*** SELECTION ***
# 1200 watts



## neverfear (Sep 26, 2006)

Just in time for a brutal winter;

Adjustable;


----------



## neverfear (Sep 26, 2006)

It took me about 6-1/2 months so far, but I should be completely finished by this weekend. If I had it to do all over again, I would do it differently; learning from experience. 

Ask me how!?


----------



## wy_white_wolf (Oct 14, 2004)

Might want to read this http://www.smartgauge.co.uk/batt_con.html

That battery bank looks like a disaster waiting to happen. I seen on fused links with all those parallel strings.

WWW


----------



## neverfear (Sep 26, 2006)

The batteries were the first item on the list. I cut all the cables and soldered all the lugs myself. 2 pounds of solder, @$35. bucks a pound. It was modeled directly from one identical as this that got 12 years service, 24-7 year around, and it could have gone another 2 years without replacing the batteries.

However, you are correct. I would never do it this way again, not that it's not safe, or a disaster waiting to happen, the facts are in, the data shows that it's plenty good enough, and will most likely out last me. But from what I have learned, I could have done it a lot less expensive and time consuming.

Edit to add;

btw, those are 24 - GC235's from NAPA. 235 amp hr, for $105.00 each, plus $15.00 core charge. Can't beat that eh!


----------



## neverfear (Sep 26, 2006)

wy_white_wolf said:


> Might want to read this http://www.smartgauge.co.uk/batt_con.html
> 
> 
> WWW


OK, I read it, and Indeed, my main feeds are taken from diagonally opposite posts. 

No worries!


neverfear


:rock:


----------



## Jim-mi (May 15, 2002)

Yes WWW is quite correct . .That battery bank is a disaster waiting to happen.....
All it takes is for just one of those batteries to go bad and your whole bank goes down
Your "bargain" batteries are just fine for a "car" but the very thin plates in batteries like that are very poor for a "deep cycle" bank.
The life of that bank will be short
Your money would have been better spent on golf car batteries or better yet the L16 type bat.

Sorry this not what you wanted to hear, but it is the truth .....
*** ITEMS ***
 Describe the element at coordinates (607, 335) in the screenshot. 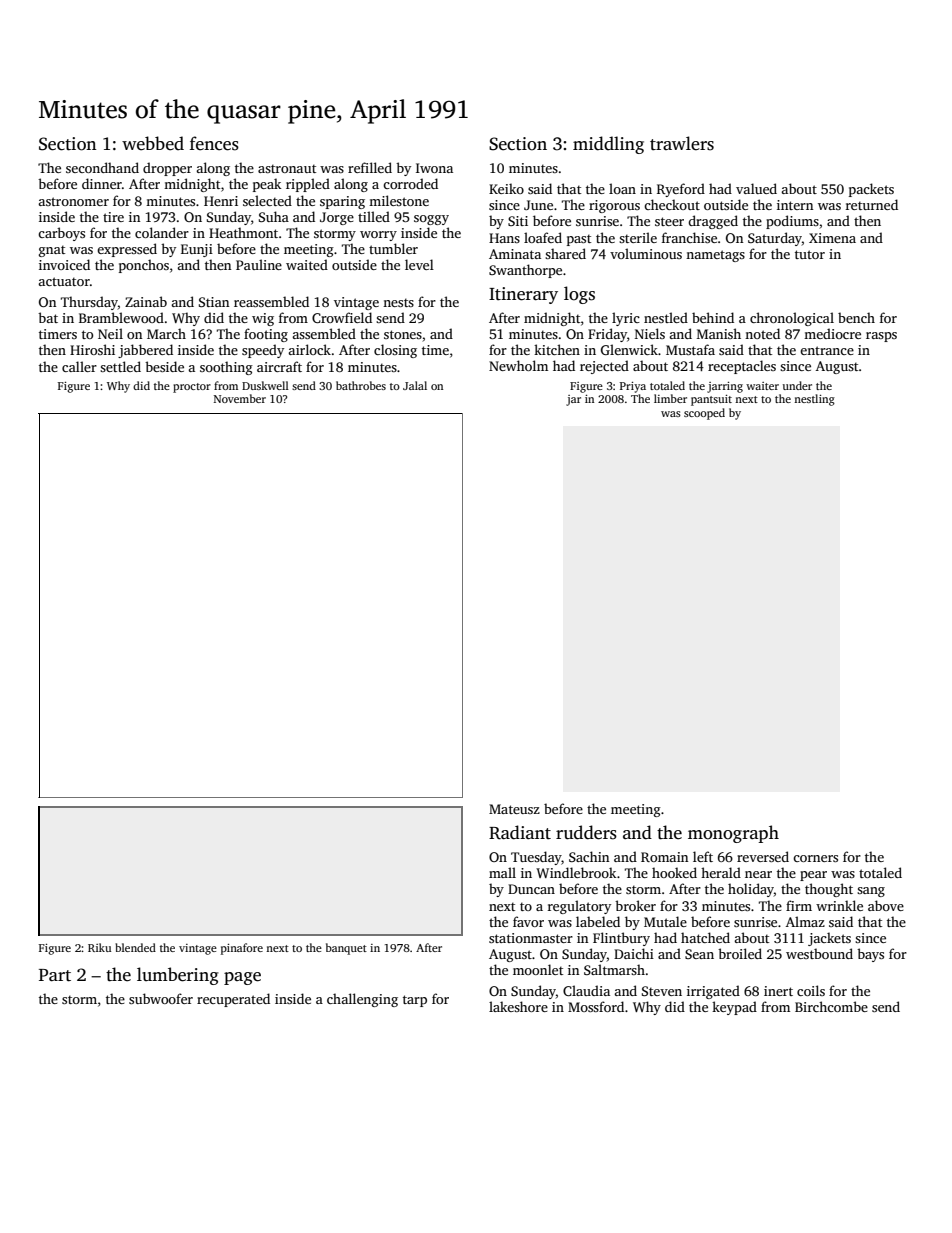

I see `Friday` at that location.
***
*** ITEMS ***
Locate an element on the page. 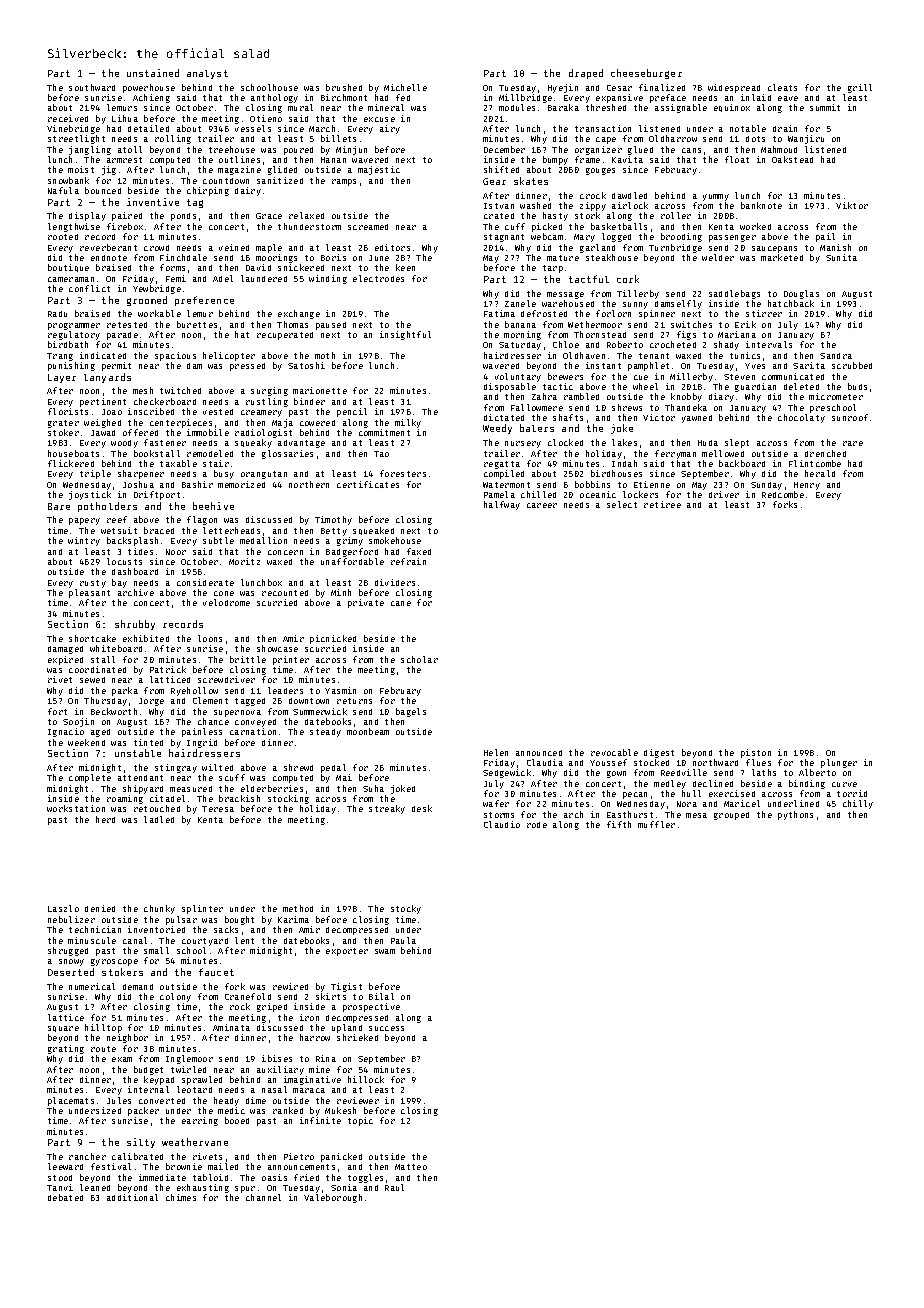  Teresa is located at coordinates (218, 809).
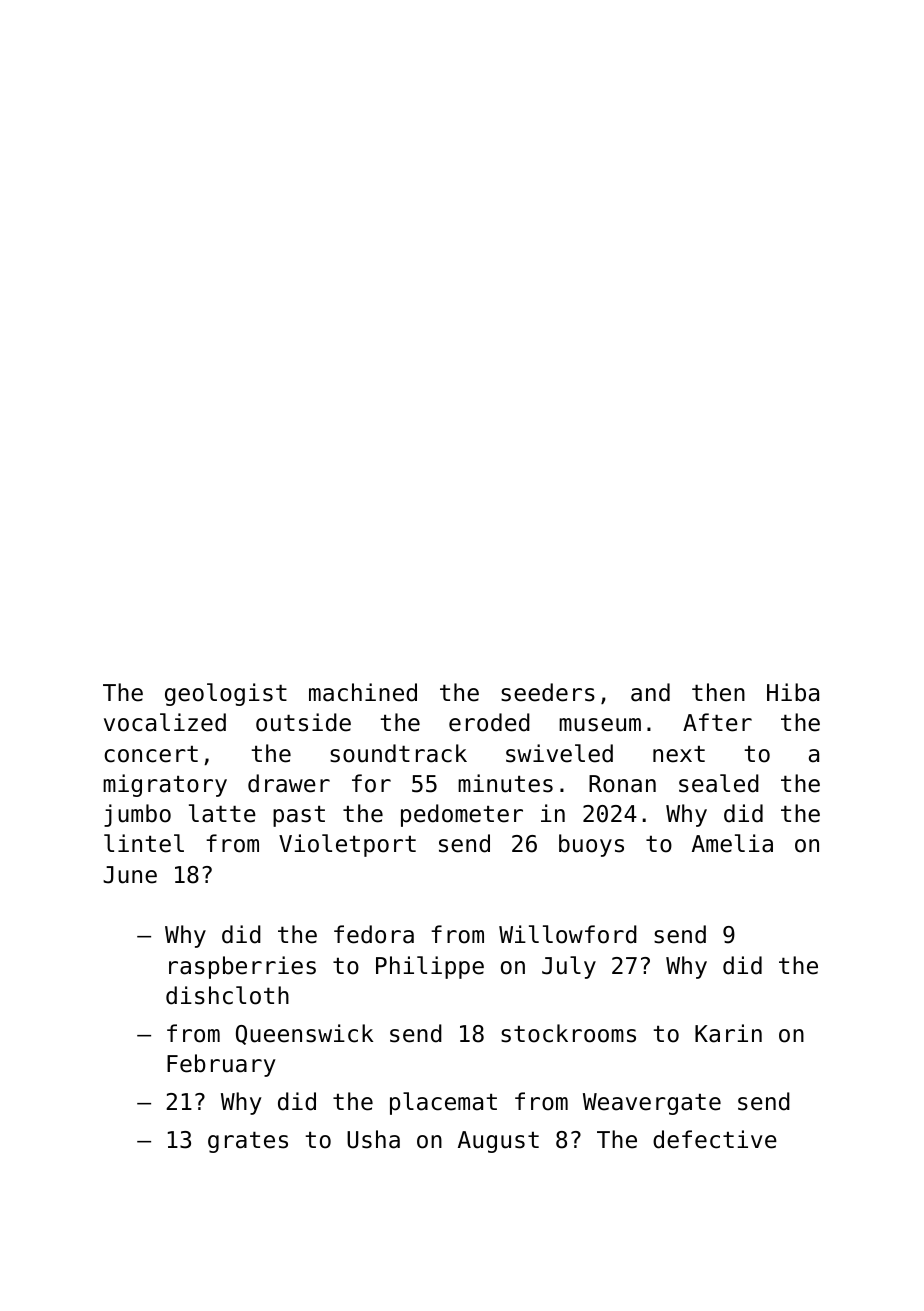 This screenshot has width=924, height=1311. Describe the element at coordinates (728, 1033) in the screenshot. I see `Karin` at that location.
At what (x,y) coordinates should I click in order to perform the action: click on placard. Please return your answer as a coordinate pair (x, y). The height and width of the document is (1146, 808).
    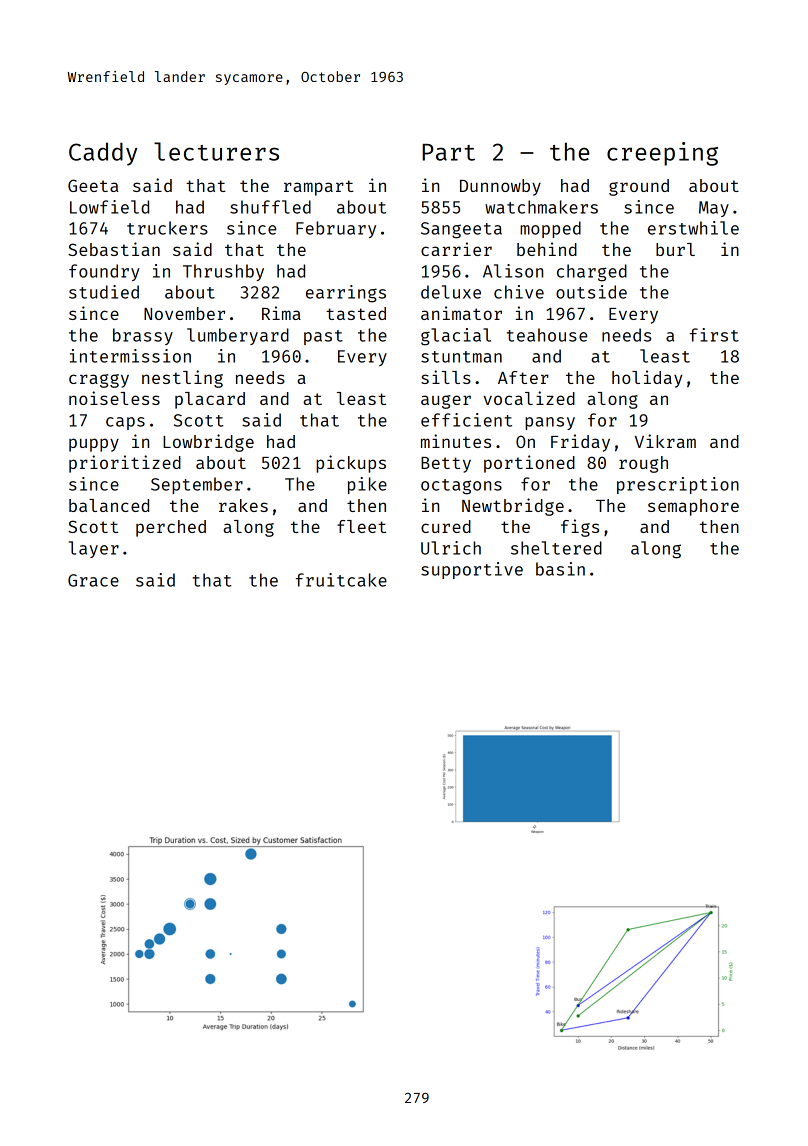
***
*** ITEMS ***
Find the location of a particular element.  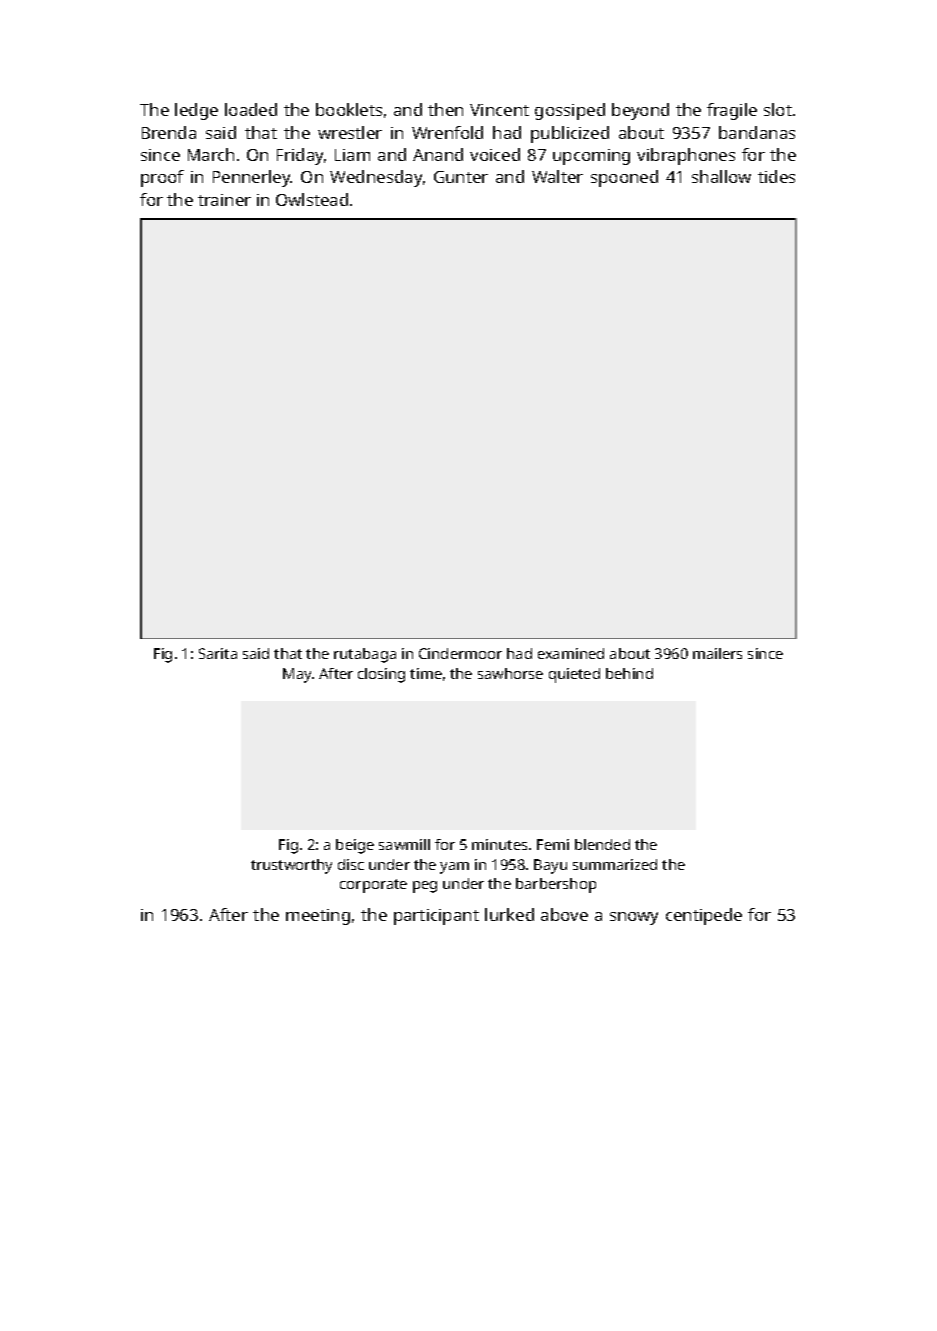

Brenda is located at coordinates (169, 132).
***
* [SET TASK 1]
In the battery bank thread, why does Jim-mi expect the bank to have a short life? Answer in one to three sentences.
* [SET TASK 2]
According to the battery bank thread, how many batteries are in the bank, and what model are they?

* [EXERCISE OUTPUT 1]
Jim-mi says the batteries are suited to a car and have very thin plates. Plates like that are very poor for a deep cycle bank, so its life will be short.

* [EXERCISE OUTPUT 2]
There are 24 GC235 batteries from NAPA.